GIVEN DATA section start
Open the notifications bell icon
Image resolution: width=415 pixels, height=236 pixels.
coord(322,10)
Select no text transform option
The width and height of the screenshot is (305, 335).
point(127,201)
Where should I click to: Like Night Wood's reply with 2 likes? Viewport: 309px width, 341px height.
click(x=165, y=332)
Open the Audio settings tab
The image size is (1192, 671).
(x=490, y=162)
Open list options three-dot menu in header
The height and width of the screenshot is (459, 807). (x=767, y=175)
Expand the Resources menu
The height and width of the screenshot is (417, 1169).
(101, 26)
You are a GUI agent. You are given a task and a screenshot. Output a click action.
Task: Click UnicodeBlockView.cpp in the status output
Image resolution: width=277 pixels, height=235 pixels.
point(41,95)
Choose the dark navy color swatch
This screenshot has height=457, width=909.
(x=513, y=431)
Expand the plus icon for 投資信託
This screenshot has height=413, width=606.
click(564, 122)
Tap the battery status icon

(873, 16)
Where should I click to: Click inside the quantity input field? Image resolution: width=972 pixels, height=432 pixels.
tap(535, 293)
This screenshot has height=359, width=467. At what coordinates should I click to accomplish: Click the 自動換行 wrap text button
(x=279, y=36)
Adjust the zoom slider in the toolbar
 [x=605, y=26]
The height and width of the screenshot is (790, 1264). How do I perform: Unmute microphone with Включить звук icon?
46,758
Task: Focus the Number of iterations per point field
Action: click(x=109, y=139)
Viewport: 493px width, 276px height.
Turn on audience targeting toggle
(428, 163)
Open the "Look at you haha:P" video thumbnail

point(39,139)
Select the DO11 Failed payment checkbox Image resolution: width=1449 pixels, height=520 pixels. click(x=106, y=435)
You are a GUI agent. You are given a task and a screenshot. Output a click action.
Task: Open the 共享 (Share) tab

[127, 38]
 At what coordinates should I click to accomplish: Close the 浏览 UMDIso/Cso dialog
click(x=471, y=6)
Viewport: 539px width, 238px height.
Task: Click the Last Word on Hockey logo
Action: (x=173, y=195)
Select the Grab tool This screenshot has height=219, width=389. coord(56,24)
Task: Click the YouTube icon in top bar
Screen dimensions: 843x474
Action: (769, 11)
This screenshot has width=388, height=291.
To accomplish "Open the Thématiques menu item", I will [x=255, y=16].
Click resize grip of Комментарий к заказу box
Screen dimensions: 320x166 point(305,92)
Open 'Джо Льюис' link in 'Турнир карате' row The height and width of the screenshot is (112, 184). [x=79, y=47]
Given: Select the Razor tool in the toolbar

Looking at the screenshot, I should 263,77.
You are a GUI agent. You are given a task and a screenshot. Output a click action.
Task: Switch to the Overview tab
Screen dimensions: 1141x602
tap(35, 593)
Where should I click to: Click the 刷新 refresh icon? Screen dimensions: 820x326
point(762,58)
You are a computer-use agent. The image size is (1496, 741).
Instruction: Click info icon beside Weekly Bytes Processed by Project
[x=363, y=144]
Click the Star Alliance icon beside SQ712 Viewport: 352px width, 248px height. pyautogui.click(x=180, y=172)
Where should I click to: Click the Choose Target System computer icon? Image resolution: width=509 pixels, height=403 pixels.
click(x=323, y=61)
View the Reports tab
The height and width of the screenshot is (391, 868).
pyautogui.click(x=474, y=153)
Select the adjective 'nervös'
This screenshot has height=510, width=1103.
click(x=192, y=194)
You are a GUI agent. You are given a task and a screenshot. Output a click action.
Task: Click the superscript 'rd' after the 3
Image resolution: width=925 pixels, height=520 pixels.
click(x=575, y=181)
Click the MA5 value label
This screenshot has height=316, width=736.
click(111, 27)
GIVEN DATA section end
WHAT IS NEEDED: Set the material down exactly as written, starting at its first line. The line containing "Task: Click UnicodeBlockView.cpp" is the last one to include.

SOLUTION:
Open the notifications bell icon
Image resolution: width=415 pixels, height=236 pixels.
coord(322,10)
Select no text transform option
The width and height of the screenshot is (305, 335).
point(127,201)
Where should I click to: Like Night Wood's reply with 2 likes? Viewport: 309px width, 341px height.
click(x=165, y=332)
Open the Audio settings tab
The image size is (1192, 671).
(x=490, y=162)
Open list options three-dot menu in header
The height and width of the screenshot is (459, 807). (x=767, y=175)
Expand the Resources menu
The height and width of the screenshot is (417, 1169).
(101, 26)
You are a GUI agent. You are given a task and a screenshot. Output a click action.
Task: Click UnicodeBlockView.cpp in the status output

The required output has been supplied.